Do Reductions in Disability Reflect Improvements in Health?
The disablement process model discussed here rests in part on a distinction between functional health conditions, as commonly understood, and disability. Thus, trends in reported disability may reflect underlying trends in non-health-related domains. Here we consider several possible domains in which changes over time might lead to changes in reported disability.
The Supply of Caregivers
In our discussion of the possibility of “false positive” reports of disability, we cited evidence that survey respondents occasionally receive help for activities that they could perform without help, with little or no difficulty.

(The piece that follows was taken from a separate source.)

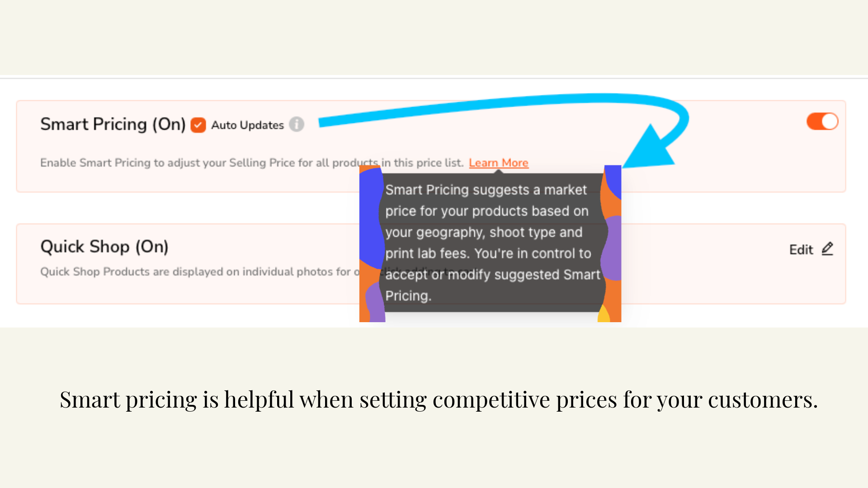Click the checkmark icon in the orange box

pos(198,125)
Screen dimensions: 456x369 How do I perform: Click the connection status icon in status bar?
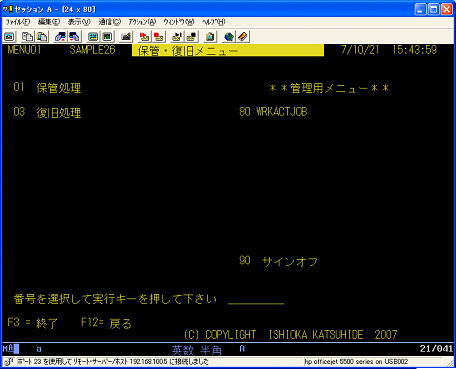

This phenomenon, along with evidence from other studies that older people with more children have more helpers (Dwyer and Coward 1991; Wolf, Freedman, and Soldo 1997) and that informal helpers provide more hours of help than do paid helpers, holding the severity of care needs roughly constant (Wolf 2004), indicates that the receipt of help—and therefore the appearance of disability—may be at least partially driven by supply.
Spillman's (2004) findings indicate that the decline in the prevalence of disability among the older population in general is mainly driven by IADL. The prominence of diminishing IADL disability, in combination with the fact that family members are the principal providers of IADL assistance for elderly people (Wolf 2004), raises the possibility that any trend toward reduced availability or the willingness of family members to provide services could partly explain the downward trends in disability. In other words, over time, as a greater percentage of the older population faces a diminished supply of caregivers, the chances of “false positive” reports of disability based on the receipt of help might fall. For disability measures based on “difficulty,” there could be a contrary trend: people who, owing to the diminished supply of assistance, do not receive care may notice limitations that in the past they would not have noticed because of the assistance they received. Thus, a declining supply of care may encourage “true positives.”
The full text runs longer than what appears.